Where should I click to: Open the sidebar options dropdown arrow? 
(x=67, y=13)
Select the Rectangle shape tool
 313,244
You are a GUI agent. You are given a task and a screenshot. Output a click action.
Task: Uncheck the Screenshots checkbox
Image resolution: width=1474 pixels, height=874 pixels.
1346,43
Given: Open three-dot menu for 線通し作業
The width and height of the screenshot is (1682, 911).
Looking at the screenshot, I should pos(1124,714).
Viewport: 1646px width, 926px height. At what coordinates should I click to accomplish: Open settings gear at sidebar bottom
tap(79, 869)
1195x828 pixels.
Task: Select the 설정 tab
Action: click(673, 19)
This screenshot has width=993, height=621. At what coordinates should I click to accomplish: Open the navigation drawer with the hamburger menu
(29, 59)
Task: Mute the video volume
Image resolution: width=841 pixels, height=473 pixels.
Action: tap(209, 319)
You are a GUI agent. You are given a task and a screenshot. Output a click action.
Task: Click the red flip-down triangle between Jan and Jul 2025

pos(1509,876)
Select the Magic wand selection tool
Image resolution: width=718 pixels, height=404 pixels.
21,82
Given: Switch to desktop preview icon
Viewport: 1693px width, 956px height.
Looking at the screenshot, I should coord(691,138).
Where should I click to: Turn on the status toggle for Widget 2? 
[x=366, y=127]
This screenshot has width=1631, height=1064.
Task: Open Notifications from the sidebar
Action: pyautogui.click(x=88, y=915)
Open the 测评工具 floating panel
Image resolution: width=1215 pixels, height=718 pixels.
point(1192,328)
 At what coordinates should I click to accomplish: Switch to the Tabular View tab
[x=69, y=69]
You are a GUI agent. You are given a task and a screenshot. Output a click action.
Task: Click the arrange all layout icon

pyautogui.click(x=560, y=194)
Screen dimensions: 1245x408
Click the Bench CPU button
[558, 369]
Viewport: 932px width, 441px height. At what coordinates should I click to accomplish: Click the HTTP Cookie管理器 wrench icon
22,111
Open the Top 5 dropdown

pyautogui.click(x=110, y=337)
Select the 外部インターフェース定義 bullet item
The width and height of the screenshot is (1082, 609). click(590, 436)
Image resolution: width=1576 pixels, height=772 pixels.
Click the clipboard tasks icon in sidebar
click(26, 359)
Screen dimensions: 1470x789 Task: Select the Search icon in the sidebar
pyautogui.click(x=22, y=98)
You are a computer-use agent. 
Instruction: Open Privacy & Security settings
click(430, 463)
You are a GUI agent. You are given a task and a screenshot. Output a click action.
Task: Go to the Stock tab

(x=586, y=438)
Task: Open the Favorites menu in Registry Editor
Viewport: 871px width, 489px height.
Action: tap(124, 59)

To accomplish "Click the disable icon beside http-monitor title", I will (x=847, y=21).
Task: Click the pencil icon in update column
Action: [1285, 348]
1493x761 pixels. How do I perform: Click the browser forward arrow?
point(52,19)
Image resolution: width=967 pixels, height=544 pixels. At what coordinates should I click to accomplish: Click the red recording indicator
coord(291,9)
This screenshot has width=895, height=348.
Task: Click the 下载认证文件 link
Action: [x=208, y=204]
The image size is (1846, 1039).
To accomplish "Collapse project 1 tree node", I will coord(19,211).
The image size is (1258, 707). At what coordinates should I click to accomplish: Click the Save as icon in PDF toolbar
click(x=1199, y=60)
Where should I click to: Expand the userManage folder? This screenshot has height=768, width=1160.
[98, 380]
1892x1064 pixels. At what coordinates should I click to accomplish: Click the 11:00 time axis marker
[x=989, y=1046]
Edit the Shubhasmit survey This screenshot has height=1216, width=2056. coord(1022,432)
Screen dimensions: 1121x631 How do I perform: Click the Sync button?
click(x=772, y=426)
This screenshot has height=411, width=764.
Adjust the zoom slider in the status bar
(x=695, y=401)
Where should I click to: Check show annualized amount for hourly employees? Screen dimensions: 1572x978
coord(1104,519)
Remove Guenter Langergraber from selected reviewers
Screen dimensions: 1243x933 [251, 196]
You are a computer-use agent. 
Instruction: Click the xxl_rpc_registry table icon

• Activity:
The entries above are to be transcribed in full and without error.

• The completed task:
Where should I click to: Open the sidebar options dropdown arrow? 
(x=67, y=13)
Select the Rectangle shape tool
 313,244
You are a GUI agent. You are given a task and a screenshot. Output a click action.
Task: Uncheck the Screenshots checkbox
Image resolution: width=1474 pixels, height=874 pixels.
1346,43
Given: Open three-dot menu for 線通し作業
The width and height of the screenshot is (1682, 911).
Looking at the screenshot, I should pos(1124,714).
Viewport: 1646px width, 926px height. At what coordinates should I click to accomplish: Open settings gear at sidebar bottom
tap(79, 869)
1195x828 pixels.
Task: Select the 설정 tab
Action: click(673, 19)
This screenshot has width=993, height=621. At what coordinates should I click to accomplish: Open the navigation drawer with the hamburger menu
(29, 59)
Task: Mute the video volume
Image resolution: width=841 pixels, height=473 pixels.
Action: tap(209, 319)
You are a GUI agent. You are given a task and a screenshot. Output a click action.
Task: Click the red flip-down triangle between Jan and Jul 2025

pos(1509,876)
Select the Magic wand selection tool
Image resolution: width=718 pixels, height=404 pixels.
21,82
Given: Switch to desktop preview icon
Viewport: 1693px width, 956px height.
Looking at the screenshot, I should coord(691,138).
Where should I click to: Turn on the status toggle for Widget 2? 
[x=366, y=127]
This screenshot has width=1631, height=1064.
Task: Open Notifications from the sidebar
Action: pyautogui.click(x=88, y=915)
Open the 测评工具 floating panel
Image resolution: width=1215 pixels, height=718 pixels.
point(1192,328)
 At what coordinates should I click to accomplish: Switch to the Tabular View tab
[x=69, y=69]
You are a GUI agent. You are given a task and a screenshot. Output a click action.
Task: Click the arrange all layout icon

pyautogui.click(x=560, y=194)
Screen dimensions: 1245x408
Click the Bench CPU button
[558, 369]
Viewport: 932px width, 441px height. At what coordinates should I click to accomplish: Click the HTTP Cookie管理器 wrench icon
22,111
Open the Top 5 dropdown

pyautogui.click(x=110, y=337)
Select the 外部インターフェース定義 bullet item
The width and height of the screenshot is (1082, 609). click(590, 436)
Image resolution: width=1576 pixels, height=772 pixels.
Click the clipboard tasks icon in sidebar
click(26, 359)
Screen dimensions: 1470x789 Task: Select the Search icon in the sidebar
pyautogui.click(x=22, y=98)
You are a computer-use agent. 
Instruction: Open Privacy & Security settings
click(430, 463)
You are a GUI agent. You are given a task and a screenshot. Output a click action.
Task: Go to the Stock tab

(x=586, y=438)
Task: Open the Favorites menu in Registry Editor
Viewport: 871px width, 489px height.
Action: tap(124, 59)

To accomplish "Click the disable icon beside http-monitor title", I will (x=847, y=21).
Task: Click the pencil icon in update column
Action: [1285, 348]
1493x761 pixels. How do I perform: Click the browser forward arrow?
point(52,19)
Image resolution: width=967 pixels, height=544 pixels. At what coordinates should I click to accomplish: Click the red recording indicator
coord(291,9)
This screenshot has width=895, height=348.
Task: Click the 下载认证文件 link
Action: [x=208, y=204]
The image size is (1846, 1039).
To accomplish "Collapse project 1 tree node", I will coord(19,211).
The image size is (1258, 707). At what coordinates should I click to accomplish: Click the Save as icon in PDF toolbar
click(x=1199, y=60)
Where should I click to: Expand the userManage folder? This screenshot has height=768, width=1160.
[98, 380]
1892x1064 pixels. At what coordinates should I click to accomplish: Click the 11:00 time axis marker
[x=989, y=1046]
Edit the Shubhasmit survey This screenshot has height=1216, width=2056. coord(1022,432)
Screen dimensions: 1121x631 How do I perform: Click the Sync button?
click(x=772, y=426)
This screenshot has height=411, width=764.
Adjust the zoom slider in the status bar
(x=695, y=401)
Where should I click to: Check show annualized amount for hourly employees? Screen dimensions: 1572x978
coord(1104,519)
Remove Guenter Langergraber from selected reviewers
Screen dimensions: 1243x933 [251, 196]
You are a computer-use agent. 
Instruction: Click the xxl_rpc_registry table icon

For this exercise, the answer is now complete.